◆ YOUR GOAL
Would it be possible to quote, exactly and in full, the lines from the one with "Task: Toggle lock on Persistent Level" through the end of the entries below?

◆ LISTED RECORDS
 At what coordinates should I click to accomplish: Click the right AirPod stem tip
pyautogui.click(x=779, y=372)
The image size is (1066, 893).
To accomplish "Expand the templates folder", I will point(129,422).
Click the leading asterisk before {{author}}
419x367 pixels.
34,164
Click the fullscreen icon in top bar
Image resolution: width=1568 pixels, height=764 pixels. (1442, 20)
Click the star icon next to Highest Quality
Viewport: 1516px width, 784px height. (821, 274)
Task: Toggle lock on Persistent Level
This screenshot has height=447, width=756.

◆ EXERCISE RESPONSE
Task: Toggle lock on Persistent Level
This screenshot has height=447, width=756.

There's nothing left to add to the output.